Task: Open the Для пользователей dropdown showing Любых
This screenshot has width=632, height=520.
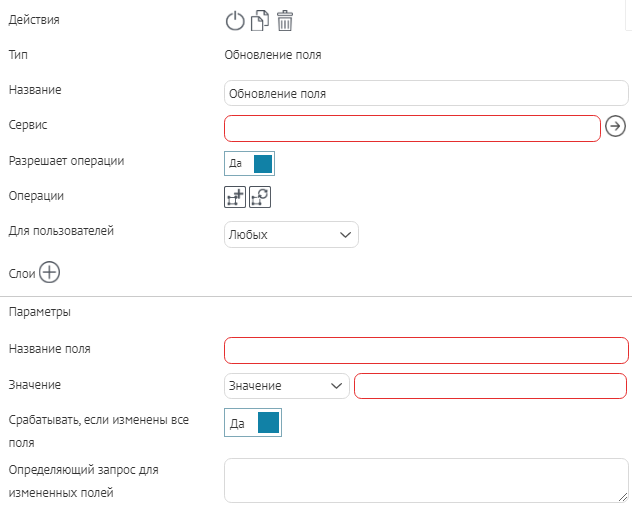Action: pos(291,235)
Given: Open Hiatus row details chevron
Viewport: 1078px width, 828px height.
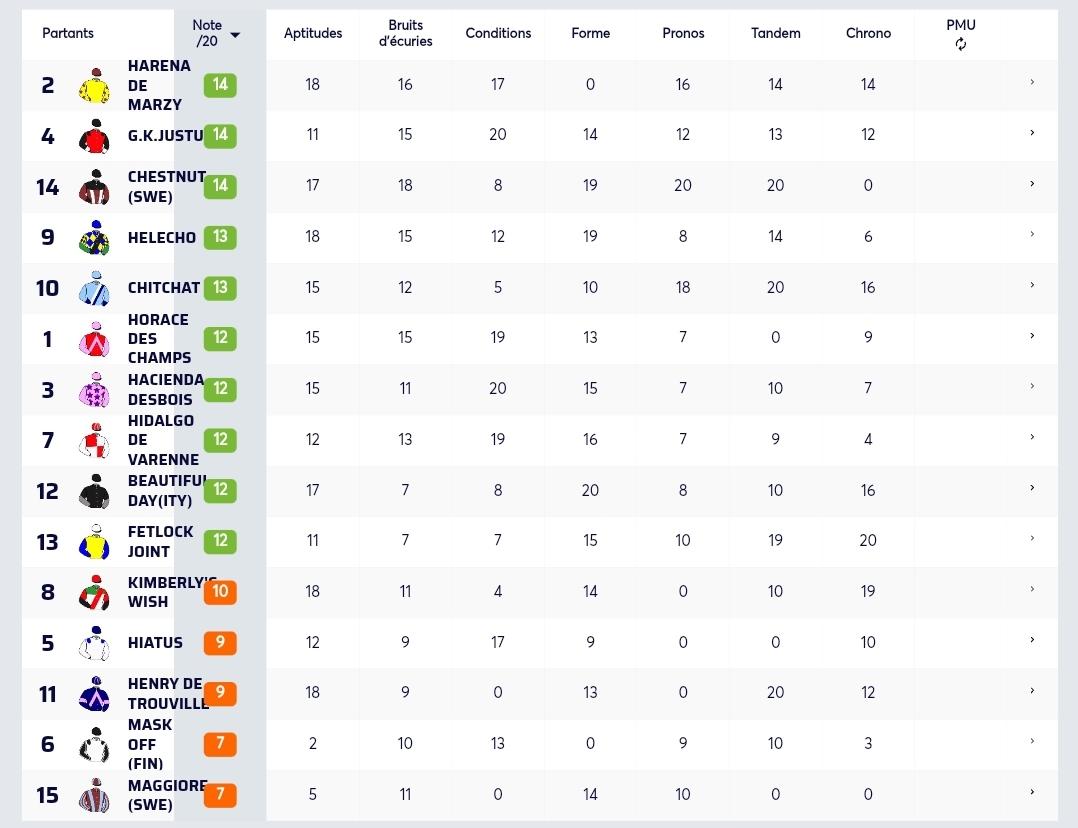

————————

§ HOW TO COMPLETE THIS TASK: In the answer, the lines from the one containing "This screenshot has width=632, height=520." to the end of the records above must be written out exactly, both ends included; the pictures must not appear.

§ ANSWER BOX:
This screenshot has width=632, height=520.
Action: pos(291,235)
Given: Open Hiatus row details chevron
Viewport: 1078px width, 828px height.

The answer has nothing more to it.